◆ **PROMPT**:
Please render every line of the rows below as a Markdown table with the columns No. and Line, numbering the lines in order and omitting blank ones.

________________

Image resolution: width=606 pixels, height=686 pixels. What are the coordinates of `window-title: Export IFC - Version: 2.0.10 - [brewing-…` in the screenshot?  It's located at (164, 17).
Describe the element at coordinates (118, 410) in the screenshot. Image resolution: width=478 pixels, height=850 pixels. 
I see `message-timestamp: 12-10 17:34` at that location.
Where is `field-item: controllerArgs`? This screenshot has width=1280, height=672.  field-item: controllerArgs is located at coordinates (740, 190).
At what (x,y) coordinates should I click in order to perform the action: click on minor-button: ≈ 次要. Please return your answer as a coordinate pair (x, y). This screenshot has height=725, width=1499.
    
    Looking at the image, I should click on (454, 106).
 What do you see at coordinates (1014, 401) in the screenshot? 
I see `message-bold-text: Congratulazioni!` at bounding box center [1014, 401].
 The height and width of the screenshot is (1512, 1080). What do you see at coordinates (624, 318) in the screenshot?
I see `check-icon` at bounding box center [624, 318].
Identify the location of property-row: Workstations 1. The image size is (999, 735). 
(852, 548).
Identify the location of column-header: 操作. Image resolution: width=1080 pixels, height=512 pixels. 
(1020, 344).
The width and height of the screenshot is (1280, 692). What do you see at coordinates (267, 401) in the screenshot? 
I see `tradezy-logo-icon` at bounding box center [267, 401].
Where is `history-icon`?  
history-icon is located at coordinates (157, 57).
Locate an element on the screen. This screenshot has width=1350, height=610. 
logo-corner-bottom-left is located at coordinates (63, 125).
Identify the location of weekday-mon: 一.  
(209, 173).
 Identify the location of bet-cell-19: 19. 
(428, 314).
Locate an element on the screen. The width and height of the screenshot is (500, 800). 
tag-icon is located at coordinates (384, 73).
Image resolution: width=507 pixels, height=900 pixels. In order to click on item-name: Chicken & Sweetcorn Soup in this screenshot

________________

◆ **SOLVED PROBLEM**:
| No. | Line |
|---|---|
| 1 | Image resolution: width=606 pixels, height=686 pixels. What are the coordinates of `window-title: Export IFC - Version: 2.0.10 - [brewing-…` in the screenshot?  It's located at (164, 17). |
| 2 | Describe the element at coordinates (118, 410) in the screenshot. Image resolution: width=478 pixels, height=850 pixels.  |
| 3 | I see `message-timestamp: 12-10 17:34` at that location. |
| 4 | Where is `field-item: controllerArgs`? This screenshot has width=1280, height=672.  field-item: controllerArgs is located at coordinates (740, 190). |
| 5 | At what (x,y) coordinates should I click in order to perform the action: click on minor-button: ≈ 次要. Please return your answer as a coordinate pair (x, y). This screenshot has height=725, width=1499. |
| 6 |     Looking at the image, I should click on (454, 106). |
| 7 |  What do you see at coordinates (1014, 401) in the screenshot?  |
| 8 | I see `message-bold-text: Congratulazioni!` at bounding box center [1014, 401]. |
| 9 |  The height and width of the screenshot is (1512, 1080). What do you see at coordinates (624, 318) in the screenshot? |
| 10 | I see `check-icon` at bounding box center [624, 318]. |
| 11 | Identify the location of property-row: Workstations 1. The image size is (999, 735).  |
| 12 | (852, 548). |
| 13 | Identify the location of column-header: 操作. Image resolution: width=1080 pixels, height=512 pixels.  |
| 14 | (1020, 344). |
| 15 | The width and height of the screenshot is (1280, 692). What do you see at coordinates (267, 401) in the screenshot?  |
| 16 | I see `tradezy-logo-icon` at bounding box center [267, 401]. |
| 17 | Where is `history-icon`?   |
| 18 | history-icon is located at coordinates (157, 57). |
| 19 | Locate an element on the screen. This screenshot has width=1350, height=610.  |
| 20 | logo-corner-bottom-left is located at coordinates (63, 125). |
| 21 | Identify the location of weekday-mon: 一.   |
| 22 | (209, 173). |
| 23 |  Identify the location of bet-cell-19: 19.  |
| 24 | (428, 314). |
| 25 | Locate an element on the screen. The width and height of the screenshot is (500, 800).  |
| 26 | tag-icon is located at coordinates (384, 73). |
| 27 | Image resolution: width=507 pixels, height=900 pixels. In order to click on item-name: Chicken & Sweetcorn Soup in this screenshot |